• **CONJUNTO DE TAREFAS**:
a – Responda com base no texto sobre as crises do capitalismo:
(i) Em que ano começou a ofensiva neoliberal?
(ii) Desde quando o Velho Mundo hegemoniza o mundo?
(iii) Quais instituições são mencionadas como parte do funcionamento de um bloco regional?
b – Cite do texto sobre as crises do capitalismo o trecho que vai de "Primeiro, é preciso" até "tecnológico e político.".
c – Com base no texto sobre as crises do capitalismo, explique em uma a três frases por que as grandes empresas podiam fazer concessões aos trabalhadores locais em algumas regiões.

• **TEXTO PARA LEITURA**:
■ ■ ■ ■

Hoje sabemos que isto não era verdade, nem naquela
época, nem depois. Para a maior parte dos povos do mundo, o período de
1945-1970 foi de luta contra a opressão e a exploração. O capitalismo coexistiu
com certo bem-estar, apenas naquelas regiões onde as grandes empresas podiam
fazer concessões aos trabalhadores locais, porque compensavam isto com a
exploração de trabalhadores em outras regiões do mundo.
O pior, contudo, ainda estava por vir. Mais ou
menos em 1970, o capitalismo entrou em uma nova crise internacional. E para
enfrentar esta crise, os capitalistas deflagaram uma campanha ideológica,
política e econômica cujo objetivo era desmontar todos os avanços e todas as
conquistas que os trabalhadores e os povos haviam conseguido, depois de 1945.
Hoje, 43 anos depois, olhamos para trás e podemos
dizer: a ofensiva neoliberal começou em 1970. A lista de vítimas é extensa: os
países africanos, que ganharam independência política mas foram recolonizados
economicamente; os países latinoamericanos, envolvidos na crise da dívida
externa, tiveram suas economias destruídas, privatizadas, saqueadas; as
políticas de bem-estar nos EUA e na Europa. E, entre as vítimas indiretas, o
socialismo existente na URSS, que caiu sob o efeito combinado de seus próprios
problemas e dos ataques do capitalismo neoliberal.
Portanto, tivemos duas crises que tiveram desdobramentos
relativamente benéficas e uma crise que nos foi extremamente prejudicial. Hoje,
vivemos uma quarta grande crise, a crise do capitalismo neoliberal. Saberemos
aproveitar a oportunidade?
Primeiro, é preciso entender esta crise. Em poucas
palavras, é uma crise composta por três grandes componentes: a crise do
neoliberalismo (ou seja, da economia controlada por grandes bancos e
transnacionais), a crise dos Estados Unidos (que como todo Império, chegou
naquela fase em que não consegue mais financiar os custos de sua própria
manutenção) e a crise do Velho Mundo (que desde 1500 hegemoniza o mundo, mas
agora está vendo o poder deslocar-se em direção à outras regiões do planeta
Terra).
Em segundo lugar, é preciso compreender quem somos
e como estamos. América Latina e Caribenha é uma das grandes potências do
mundo, não no sentido do que somos hoje, mas no sentido do que podemos vir a
ser, dado o nosso potencial natural, aqüífero, biogenético, energético, humano,
cultural, tecnológico e político.
Para que este potencial se transforme em realidade,
é preciso fazer entender que a soma multiplica a força das partes. Se nossa
região constituir um bloco regional, se instituições como a Unasur e a Celac
(Comunidade estados latinoamericanos e caribenhos) funcionarem. isto poderá
converter em realidade aquilo que hoje é apenas uma potência.
Mas para que a integração seja possível, é preciso
que ela seja abraçada pela maioria dos povos de cada um de nossos países. Ou
seja: precisamos de uma maioria política favorável a integração latinoamericana
e caribenha. Mas esta maioria só vai se formar sob duas condições.

■ ■ ■ ■

• **DADOS DE ORIGEM**:
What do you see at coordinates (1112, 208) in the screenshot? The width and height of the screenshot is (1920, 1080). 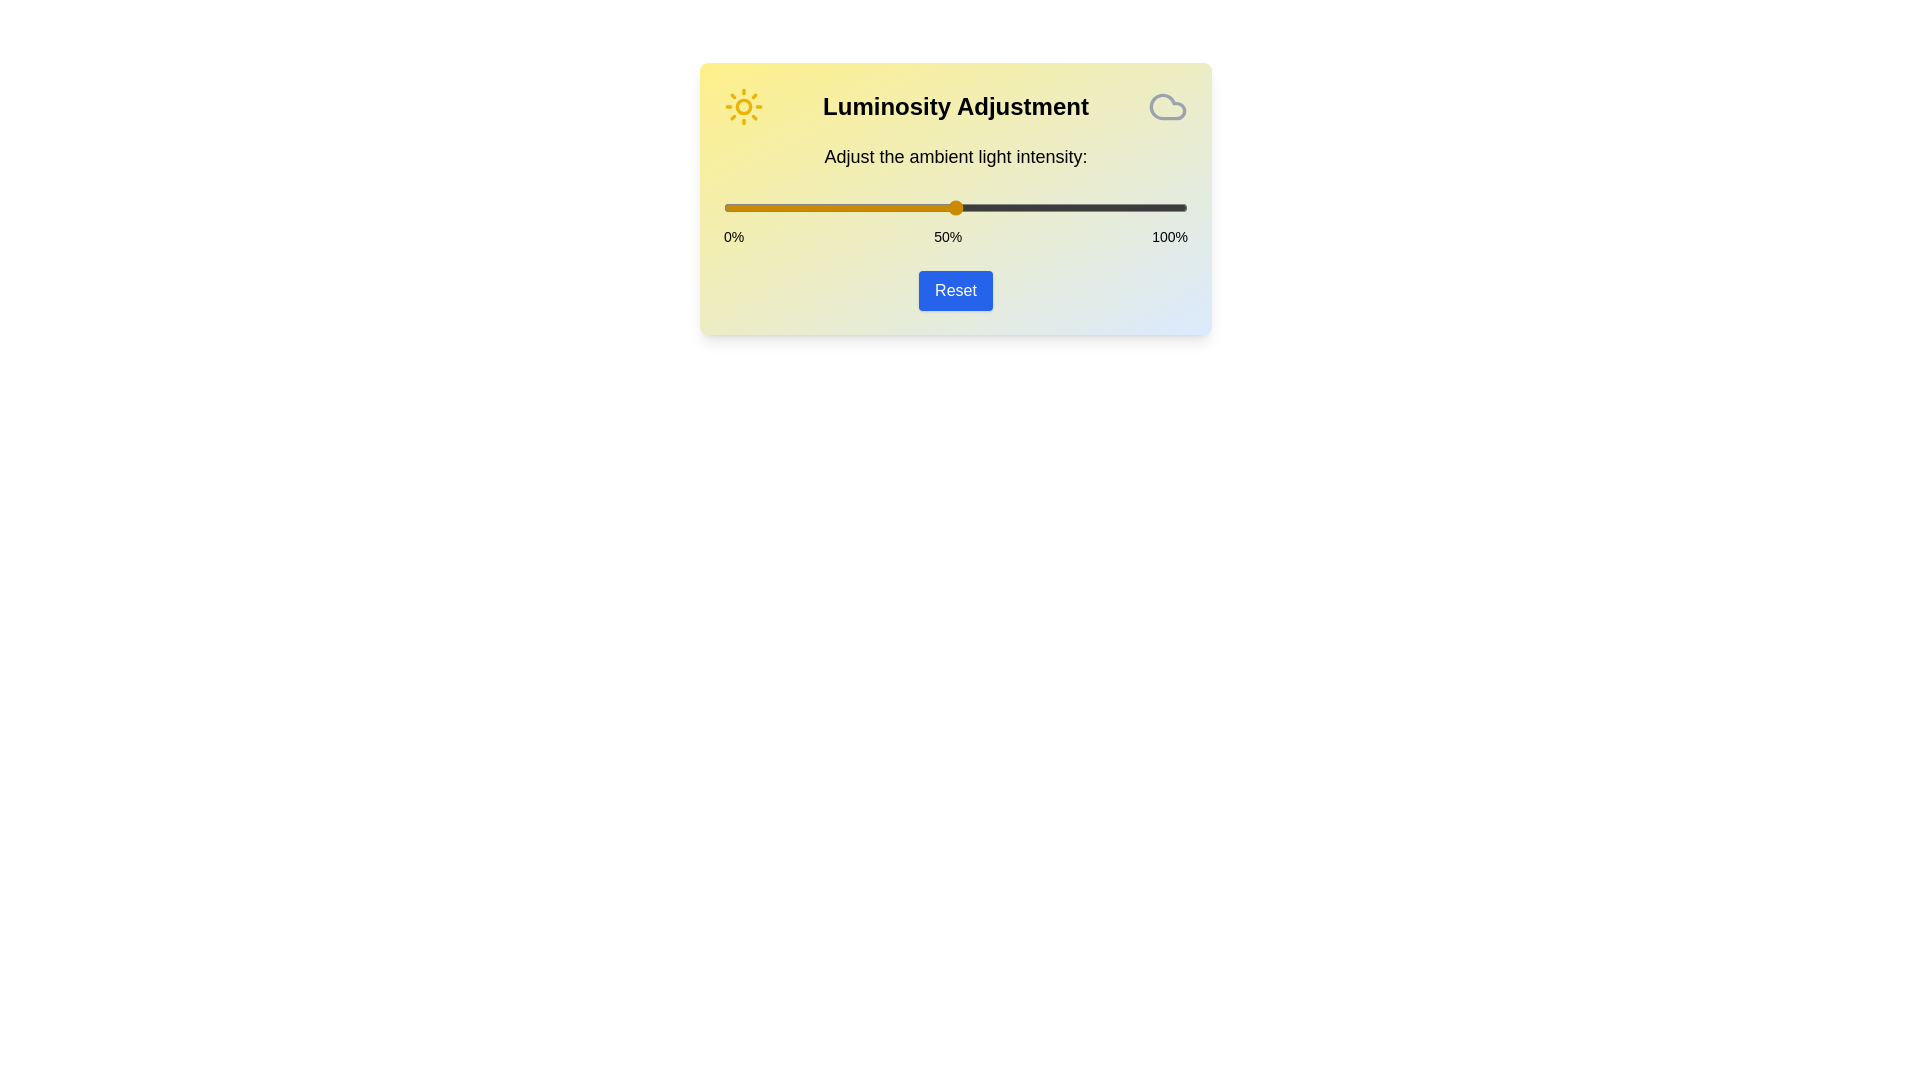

■ ■ ■ ■

• **RESPOSTAS**:
a –
(i) Em 1970.
(ii) Desde 1500.
(iii) A Unasur e a Celac (Comunidade estados latinoamericanos e caribenhos).

b –
Primeiro, é preciso entender esta crise. Em poucas
palavras, é uma crise composta por três grandes componentes: a crise do
neoliberalismo (ou seja, da economia controlada por grandes bancos e
transnacionais), a crise dos Estados Unidos (que como todo Império, chegou
naquela fase em que não consegue mais financiar os custos de sua própria
manutenção) e a crise do Velho Mundo (que desde 1500 hegemoniza o mundo, mas
agora está vendo o poder deslocar-se em direção à outras regiões do planeta
Terra).
Em segundo lugar, é preciso compreender quem somos
e como estamos. América Latina e Caribenha é uma das grandes potências do
mundo, não no sentido do que somos hoje, mas no sentido do que podemos vir a
ser, dado o nosso potencial natural, aqüífero, biogenético, energético, humano,
cultural, tecnológico e político.

c – As grandes empresas podiam fazer essas concessões porque as compensavam com a exploração de trabalhadores em outras regiões do mundo. Por isso, o capitalismo coexistiu com certo bem-estar apenas nessas regiões.